# [DATASET EXCERPTS]

========

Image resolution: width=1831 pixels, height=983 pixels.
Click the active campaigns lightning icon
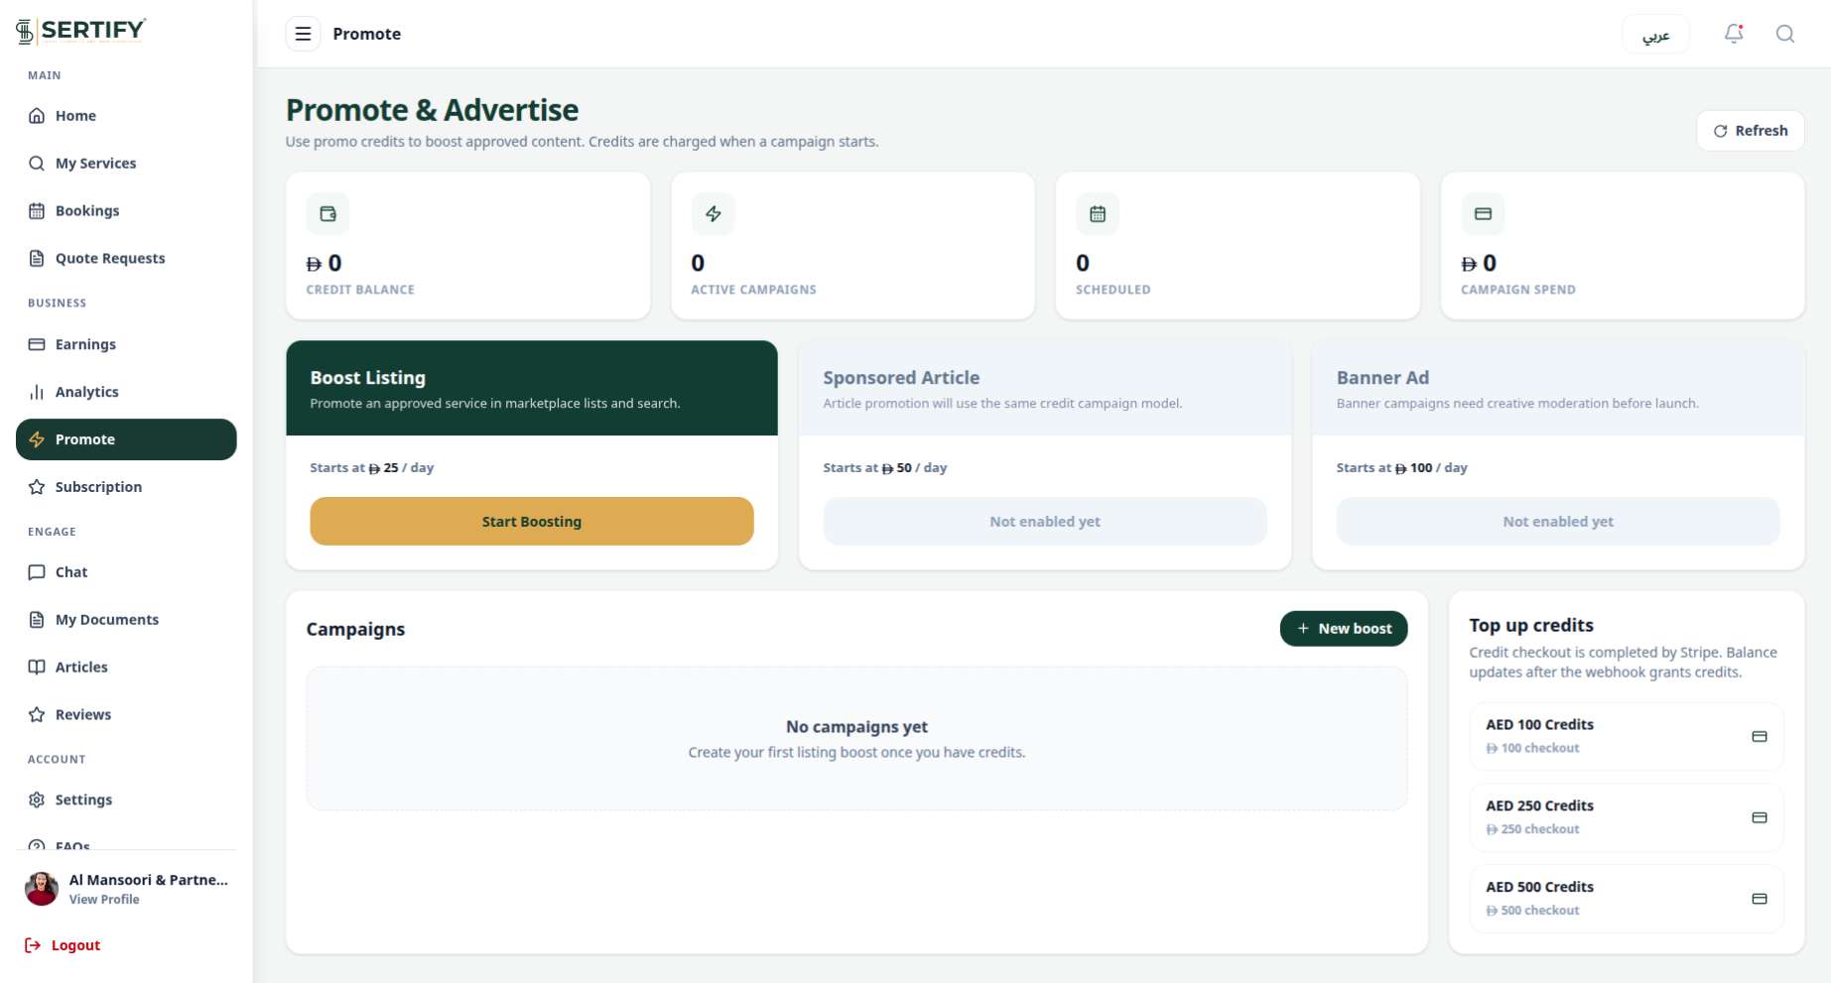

========

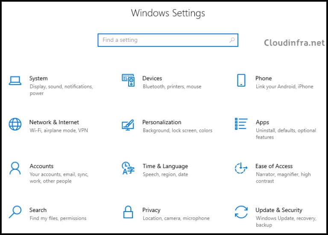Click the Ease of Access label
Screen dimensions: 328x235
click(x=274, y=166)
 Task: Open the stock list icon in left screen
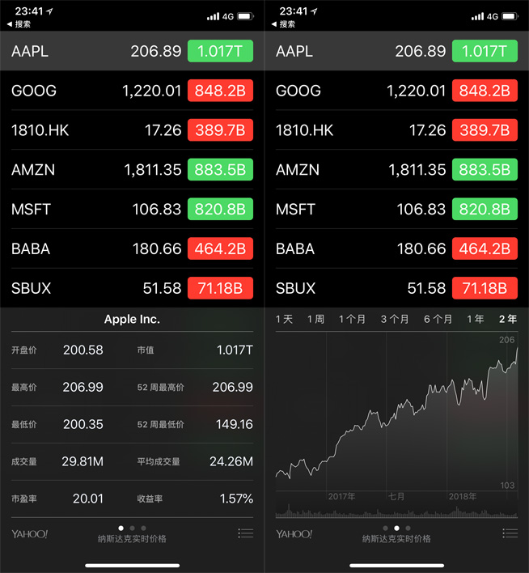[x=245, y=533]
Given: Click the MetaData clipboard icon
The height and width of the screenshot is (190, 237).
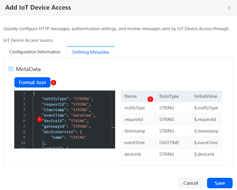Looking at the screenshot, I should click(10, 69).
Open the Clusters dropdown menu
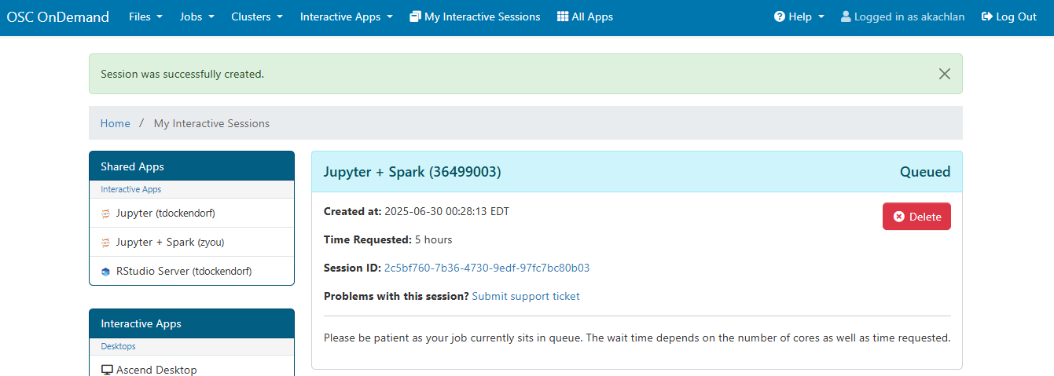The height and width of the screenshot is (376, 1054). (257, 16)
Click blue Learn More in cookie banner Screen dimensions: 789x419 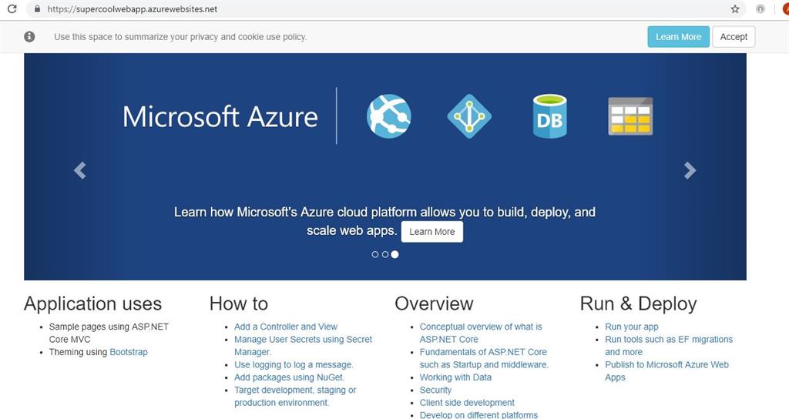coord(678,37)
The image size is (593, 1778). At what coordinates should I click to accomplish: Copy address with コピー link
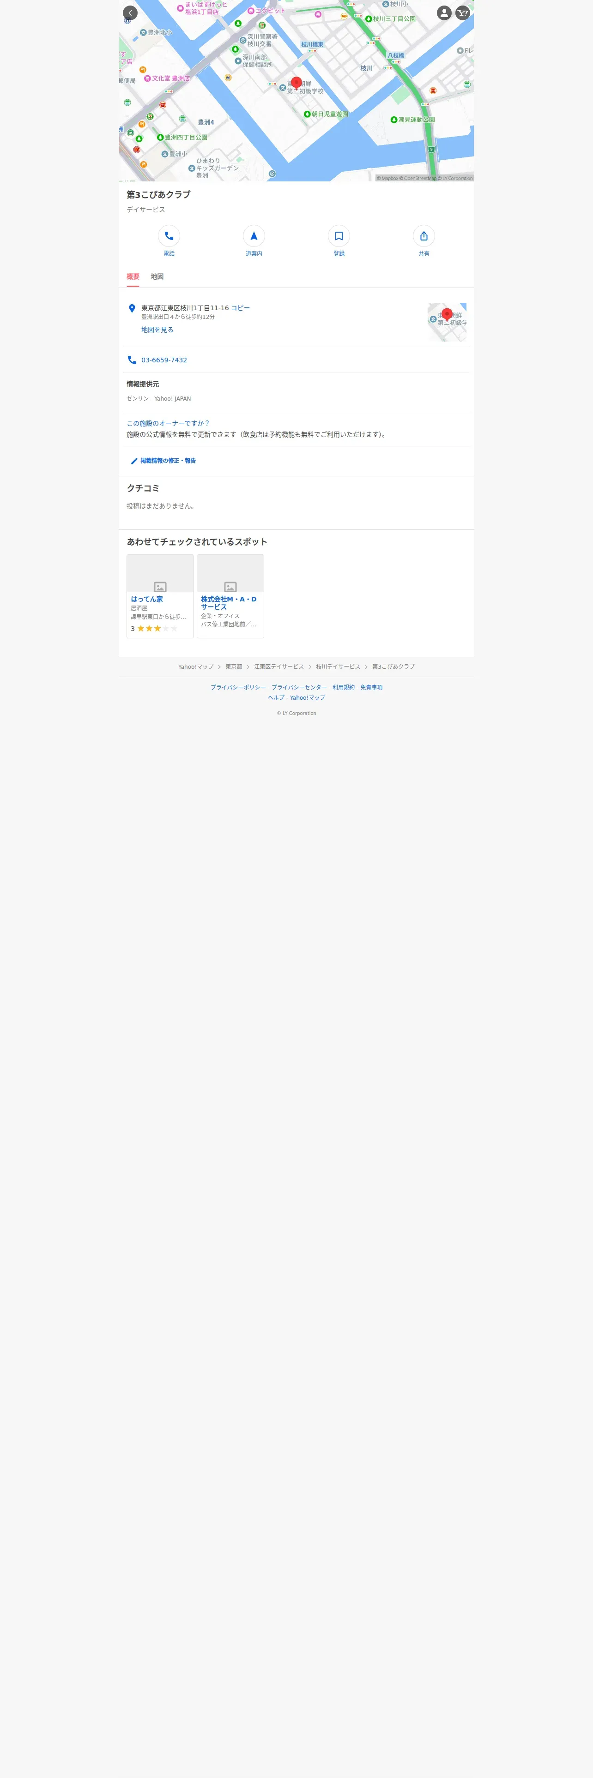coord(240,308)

========

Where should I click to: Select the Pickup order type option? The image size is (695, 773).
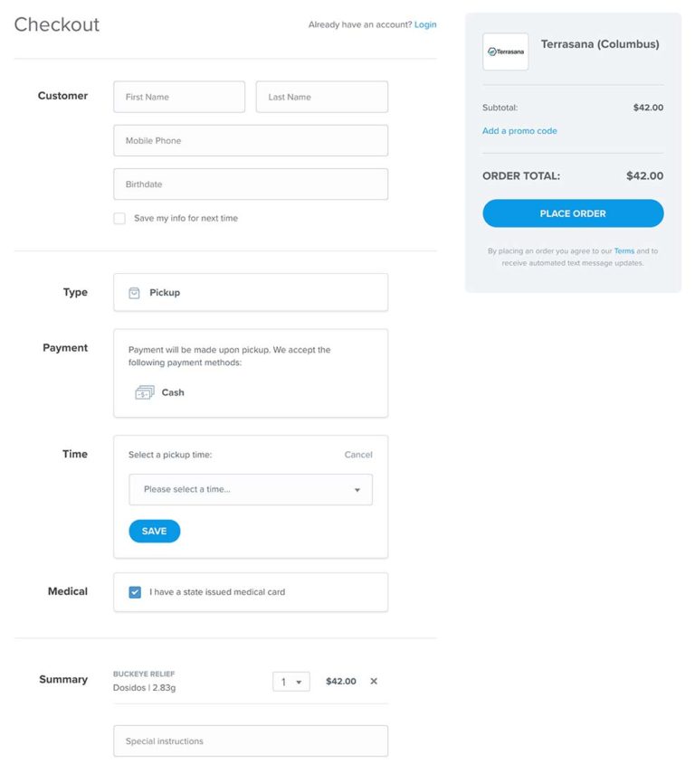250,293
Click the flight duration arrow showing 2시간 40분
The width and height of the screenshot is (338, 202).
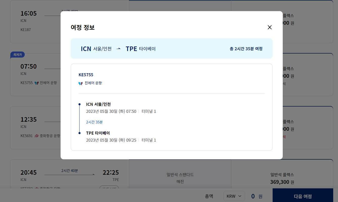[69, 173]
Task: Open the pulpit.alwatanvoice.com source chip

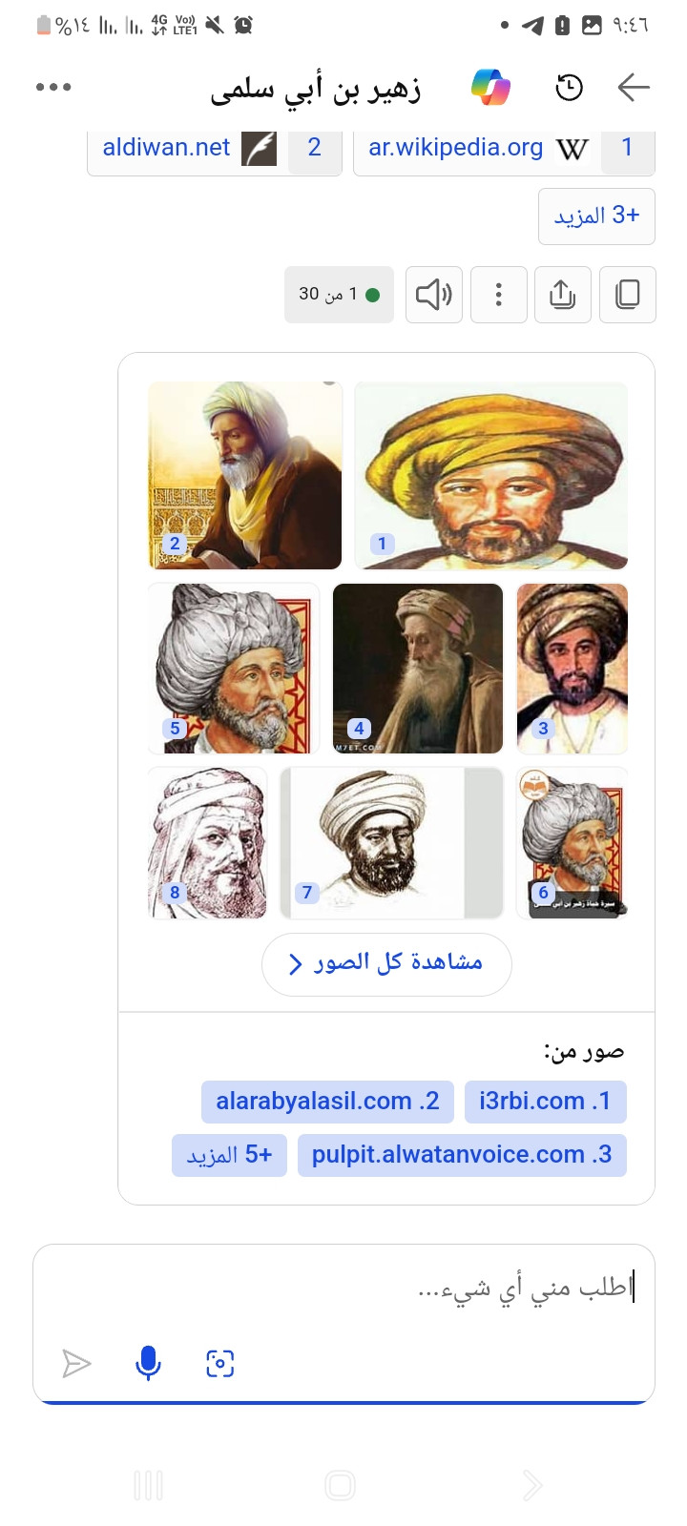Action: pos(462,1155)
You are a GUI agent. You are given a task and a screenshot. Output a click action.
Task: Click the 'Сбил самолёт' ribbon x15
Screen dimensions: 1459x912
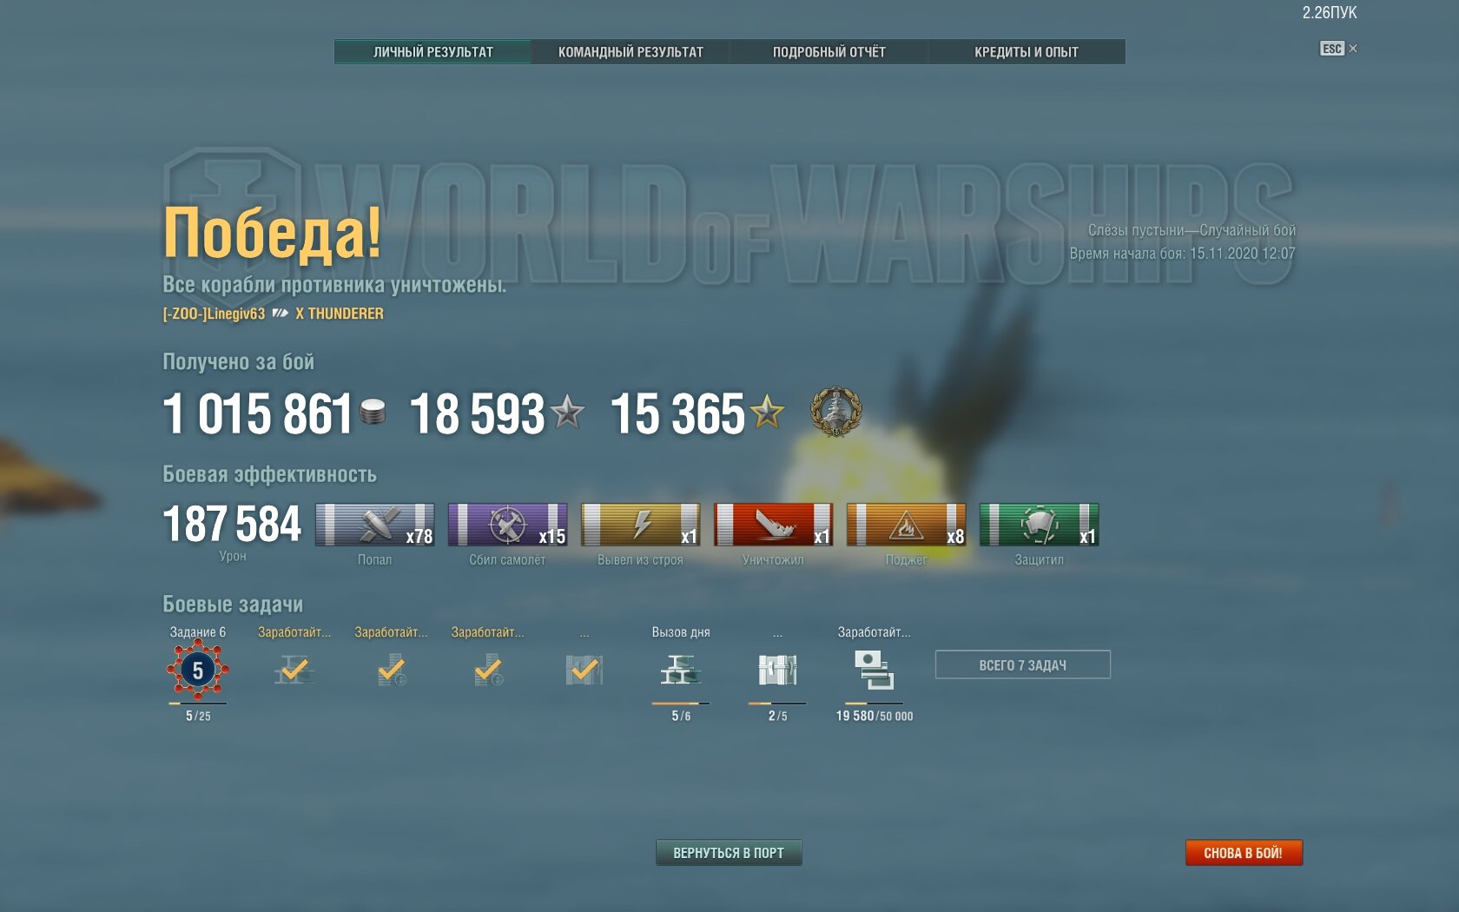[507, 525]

========

# [ASSIGNMENT]
Retype only this portion of the data above: the line containing "Image resolution: width=1831", the line containing "Click the active campaigns lightning icon", and all lines between them, exactly.

# [EXERCISE OUTPUT]
Image resolution: width=1831 pixels, height=983 pixels.
Click the active campaigns lightning icon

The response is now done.